[What you have to do]: Can you output the records below exactly as they are written?

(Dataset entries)
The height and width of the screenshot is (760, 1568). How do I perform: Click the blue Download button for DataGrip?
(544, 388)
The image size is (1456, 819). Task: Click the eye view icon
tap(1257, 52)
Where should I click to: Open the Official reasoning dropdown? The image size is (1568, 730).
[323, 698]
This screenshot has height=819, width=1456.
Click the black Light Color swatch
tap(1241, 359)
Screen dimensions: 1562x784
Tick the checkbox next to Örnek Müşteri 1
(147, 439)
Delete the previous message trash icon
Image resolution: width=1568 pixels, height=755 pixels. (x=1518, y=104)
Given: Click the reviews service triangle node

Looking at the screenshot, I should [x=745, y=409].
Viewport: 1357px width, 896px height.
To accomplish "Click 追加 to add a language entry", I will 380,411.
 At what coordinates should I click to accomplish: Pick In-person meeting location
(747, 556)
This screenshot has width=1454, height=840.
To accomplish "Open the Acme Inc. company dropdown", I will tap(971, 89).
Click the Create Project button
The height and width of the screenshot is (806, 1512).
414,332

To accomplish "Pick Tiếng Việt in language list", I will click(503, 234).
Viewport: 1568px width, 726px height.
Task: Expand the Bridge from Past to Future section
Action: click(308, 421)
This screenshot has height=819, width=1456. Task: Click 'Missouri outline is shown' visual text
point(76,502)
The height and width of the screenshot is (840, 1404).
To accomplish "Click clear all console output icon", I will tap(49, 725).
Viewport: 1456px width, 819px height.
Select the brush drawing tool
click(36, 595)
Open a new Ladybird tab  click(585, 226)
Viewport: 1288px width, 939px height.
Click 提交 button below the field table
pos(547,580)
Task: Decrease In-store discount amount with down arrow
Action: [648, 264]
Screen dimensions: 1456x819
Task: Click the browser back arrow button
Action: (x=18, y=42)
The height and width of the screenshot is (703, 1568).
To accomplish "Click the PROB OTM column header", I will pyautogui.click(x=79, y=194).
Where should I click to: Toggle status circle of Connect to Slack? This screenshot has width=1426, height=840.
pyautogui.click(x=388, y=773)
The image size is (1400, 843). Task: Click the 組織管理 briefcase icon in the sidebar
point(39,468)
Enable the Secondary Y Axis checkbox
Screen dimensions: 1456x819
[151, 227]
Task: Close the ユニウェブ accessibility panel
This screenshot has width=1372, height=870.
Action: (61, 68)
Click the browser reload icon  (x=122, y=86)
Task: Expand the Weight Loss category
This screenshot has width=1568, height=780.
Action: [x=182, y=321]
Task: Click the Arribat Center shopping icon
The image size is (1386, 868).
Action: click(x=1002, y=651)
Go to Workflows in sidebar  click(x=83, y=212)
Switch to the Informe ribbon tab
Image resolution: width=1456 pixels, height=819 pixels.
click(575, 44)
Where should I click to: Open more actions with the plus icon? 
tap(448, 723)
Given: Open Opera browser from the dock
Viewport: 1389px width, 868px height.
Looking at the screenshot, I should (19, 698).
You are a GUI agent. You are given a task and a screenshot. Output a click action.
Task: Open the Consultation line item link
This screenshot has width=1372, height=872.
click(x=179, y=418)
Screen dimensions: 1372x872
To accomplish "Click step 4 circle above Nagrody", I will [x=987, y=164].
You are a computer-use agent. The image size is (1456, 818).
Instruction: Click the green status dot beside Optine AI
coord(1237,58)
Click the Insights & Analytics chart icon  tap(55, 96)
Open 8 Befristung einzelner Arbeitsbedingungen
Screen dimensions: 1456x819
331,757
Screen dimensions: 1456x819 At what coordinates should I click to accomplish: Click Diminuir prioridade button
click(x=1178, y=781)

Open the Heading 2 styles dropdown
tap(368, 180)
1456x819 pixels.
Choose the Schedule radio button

[Task output]:
The height and width of the screenshot is (760, 1568). How do I perform: Click the blue Download button for DataGrip?
(544, 388)
The image size is (1456, 819). Task: Click the eye view icon
tap(1257, 52)
Where should I click to: Open the Official reasoning dropdown? The image size is (1568, 730).
[323, 698]
This screenshot has height=819, width=1456.
Click the black Light Color swatch
tap(1241, 359)
Screen dimensions: 1562x784
Tick the checkbox next to Örnek Müşteri 1
(147, 439)
Delete the previous message trash icon
Image resolution: width=1568 pixels, height=755 pixels. (x=1518, y=104)
Given: Click the reviews service triangle node

Looking at the screenshot, I should [x=745, y=409].
Viewport: 1357px width, 896px height.
To accomplish "Click 追加 to add a language entry", I will 380,411.
 At what coordinates should I click to accomplish: Pick In-person meeting location
(747, 556)
This screenshot has width=1454, height=840.
To accomplish "Open the Acme Inc. company dropdown", I will tap(971, 89).
Click the Create Project button
The height and width of the screenshot is (806, 1512).
414,332

To accomplish "Pick Tiếng Việt in language list", I will click(503, 234).
Viewport: 1568px width, 726px height.
Task: Expand the Bridge from Past to Future section
Action: click(308, 421)
This screenshot has height=819, width=1456. Task: Click 'Missouri outline is shown' visual text
point(76,502)
The height and width of the screenshot is (840, 1404).
To accomplish "Click clear all console output icon", I will tap(49, 725).
Viewport: 1456px width, 819px height.
Select the brush drawing tool
click(36, 595)
Open a new Ladybird tab  click(585, 226)
Viewport: 1288px width, 939px height.
Click 提交 button below the field table
pos(547,580)
Task: Decrease In-store discount amount with down arrow
Action: [648, 264]
Screen dimensions: 1456x819
Task: Click the browser back arrow button
Action: (x=18, y=42)
The height and width of the screenshot is (703, 1568).
To accomplish "Click the PROB OTM column header", I will pyautogui.click(x=79, y=194).
Where should I click to: Toggle status circle of Connect to Slack? This screenshot has width=1426, height=840.
pyautogui.click(x=388, y=773)
The image size is (1400, 843). Task: Click the 組織管理 briefcase icon in the sidebar
point(39,468)
Enable the Secondary Y Axis checkbox
Screen dimensions: 1456x819
[151, 227]
Task: Close the ユニウェブ accessibility panel
This screenshot has width=1372, height=870.
Action: (61, 68)
Click the browser reload icon  (x=122, y=86)
Task: Expand the Weight Loss category
This screenshot has width=1568, height=780.
Action: [x=182, y=321]
Task: Click the Arribat Center shopping icon
The image size is (1386, 868).
Action: click(x=1002, y=651)
Go to Workflows in sidebar  click(x=83, y=212)
Switch to the Informe ribbon tab
Image resolution: width=1456 pixels, height=819 pixels.
click(575, 44)
Where should I click to: Open more actions with the plus icon? 
tap(448, 723)
Given: Open Opera browser from the dock
Viewport: 1389px width, 868px height.
Looking at the screenshot, I should (19, 698).
You are a GUI agent. You are given a task and a screenshot. Output a click action.
Task: Open the Consultation line item link
This screenshot has width=1372, height=872.
click(x=179, y=418)
Screen dimensions: 1372x872
To accomplish "Click step 4 circle above Nagrody", I will [x=987, y=164].
You are a computer-use agent. The image size is (1456, 818).
Instruction: Click the green status dot beside Optine AI
coord(1237,58)
Click the Insights & Analytics chart icon  tap(55, 96)
Open 8 Befristung einzelner Arbeitsbedingungen
Screen dimensions: 1456x819
331,757
Screen dimensions: 1456x819 At what coordinates should I click to accomplish: Click Diminuir prioridade button
click(x=1178, y=781)

Open the Heading 2 styles dropdown
tap(368, 180)
1456x819 pixels.
Choose the Schedule radio button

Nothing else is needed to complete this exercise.